Por lo pronto, Endesa ya ha desembolsado -según consta en un hecho relevante remitido a la Comisión Nacional del Mercado de Valores- 32.783 millones de pesos chilenos a favor de su filial latinoamericana. Al cambio, unos 53 millones de euros para acudir a la ampliación y, a la postre, consumar los italianos dueños de un 92% de su capital social: apartar de la marca española sus activos latinoamericanos. Pues, de seguir la operación tal como ahora está formulada, la presidida por Borja Prado perdería el control directo sobre sus antiguas participadas en Latinoamérica.

Y es que, ya con los derechos sobre la ampliación de Enersis en manos de Endesa, el siguiente paso será la suscripción de las nuevas acciones de la chilena mediante la entrega como pago de una larga lista de sus participaciones en empresas latinoamericanas que a Endesa le ha llevado años construir. De hecho, que Enel no haya querido poner sobre la mesa ni un solo céntimo para llevar a cabo una ampliación diseñada a su medida ha suscitado múltiples y sonoras críticas desde el comienzo de la operación.
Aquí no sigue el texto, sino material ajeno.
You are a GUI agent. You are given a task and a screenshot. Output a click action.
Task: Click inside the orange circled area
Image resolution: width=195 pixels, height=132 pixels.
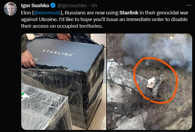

El resto de accionistas de Enersis, de hecho, tendrán que acudir forzosamente a la operación para no ver diluida su participación con aportaciones en efectivo. Una iniciativa que despertó las sospechas de los socios de Enel en Chile al punto de obligar a la compañía a comprometerse a no hacer caja con un dividendo extraordinario posterior a la ampliación en al menos dos años. No obstante, tienen hasta el próximo 26 de marzo para poder hacer negocio con sus propios derechos de suscripción preferente.

Hasta esa fecha no se conocerá si los planes de los italianos para avanzar en el vaciado de Endesa y desplazar su músculo inversor de España a Chile gozan o no del necesario respaldo del mercado. Por ahora, lo único que se ha anunciado del traspaso de derechos es que “no tiene ningún efecto financiero sobre los activos, pasivos o resultados de Enersis”, ni una sola mención a sus posibles efectos sobre la cotizada en Madrid.

La lista de participadas con las que construir el gran ‘holding’ energético latinoamericano a costa de la cartera de Endesa la componen, según se dio a conocer al comienzo de esta operación, un 21,6% y un 26,7% de las colombianas Emgesa y Condesa. Desde Brasil llegará un 28,5% de Endesa Brasil, un 7,7% de Ampla y Ampla Investimentos. El 6,2% de Edesur, la marca argentina por excelencia del grupo que parecía estar en el punto de mira de las nacionalizaciones de Cristina F. de Kirchner, también pasará a Enersis junto a Dock Sud (40%), CEMSA (55%) y Yacylec (22,2%). Igualmente, serían capital de la compañía las participaciones en las también chilenas Edelnor (18%), Eepsa (96,5%) y San Isidro (4,4%).

Un paquete de activos que se ha quedado valorado en 3.634,75 millones de dólares, una cifra que se queda en la zona inferior del rango propuesto por los expertos independientes consultados a petición de los accionistas de Enersis más críticos con la operación y muy lejos de los 4.800 millones anunciados en un primer momento por la eléctrica.